BBC Future
Will We Ever?

Will we ever… reveal all the secrets of life from DNA?

About the author

Ed is an award-winning science author. He writes the blog Not Exactly Rocket Science and his work has appeared in New Scientist, Nature, Scientific American, the Guardian, the Times, Wired UK, Discover and more. He tweets at @edyong209.

Protein-coding genes make up just 1.5% of our genome, the rest includes a lot of what is thought to be useless junk with no discernible function. But it also contains regulatory sequences that control when, where and how our genes are used. We need to identify these if we’re ever to predict how a genome leads to a living, breathing organism. The technology for doing that is being developed, and the ENCODE project – the Encyclopaedia of DNA elements – has put it to good use, compiling a catalogue of the various regulatory sequences in our own genome. But ENCODE involved 442 scientists intensely running experiments for a decade, and even its unprecedented catalogue is incomplete.

And even if we have all this information—every gene, protein structure, and regulatory sequence – we’d still need to figure out how it all works together, and how it interacts with its environment. We would need patterns: when and where different genes are activated as an organism develops. We need timings: how quickly chemical reactions take place in a cell, and how proteins speed up that process.

Here, our metaphors let us down. Science writers like to compare the genome to a textbook or a blueprint. That conveys the fact that it stores information, but glosses over its buzzing, dynamic nature – proteins docking on and off to control the activity of genes, huge stretches of DNA that fold and unfold to reveal or hide their sequences, parasitic jumping genes that copy themselves and hop throughout the genome... None of our information stores – not sheet music, not recipe books – are this intricate.

This hasn’t stopped some scientists from trying to simulate this intricacy. In July, Covert announced that he had created a rough simulation of an entire organism – a single-celled microbe called Mycoplasma genitalium. Covert’s model simulates how all of the bacterium’s 525 genes are used, the proteins they produce, how quickly the proteins act, how they interact, and more. It is not completely accurate, but it captures much of M. genitalium’s lifestyle. Two colleagues wrote that the project “should be commended for its audacity alone”.

Virtual dawn

Still, the stimulation was hard-won.
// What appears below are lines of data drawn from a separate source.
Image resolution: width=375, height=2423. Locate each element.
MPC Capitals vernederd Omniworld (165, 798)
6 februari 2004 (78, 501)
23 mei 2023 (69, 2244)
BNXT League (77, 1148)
At 525 genes, M.genitalium has the smallest genome outside of viruses (humans have 20-25,000 genes, by comparison), pared down to extreme minimalism by its life as a parasite. It may be one of the simplest living things we can imagine, but modelling this microbe still took around 1,900 experiments and a lot of borrowed knowledge. “Around half of our model comes from experiments that were done in other bacteria,” says Covert. “There’s no way [the genome] would have been predictive by itself.”

Covert also needed to factor in M. genitalium’s environment. It lives only in the stable environment of our urethra, with no light, and steady temperature. “But even then, it occasionally sees the immune system coming after it and there’s no way of modelling that,” says Covert.

The influence of the environment becomes even more crucial for more complex free-ranging organisms. Temperature and acidity affect how proteins behave. The food that an organism consumes, the infections that plague it, and the competitors it interacts with, all affect how it develops, and how its genes are used. Many of these factors leave marks on the genome itself – “epigenetic” tags that dictate the deployment of genes, and can be passed on to the next generation. The environment clearly matters. When making predictions from a genome, the elephant in the room is the room.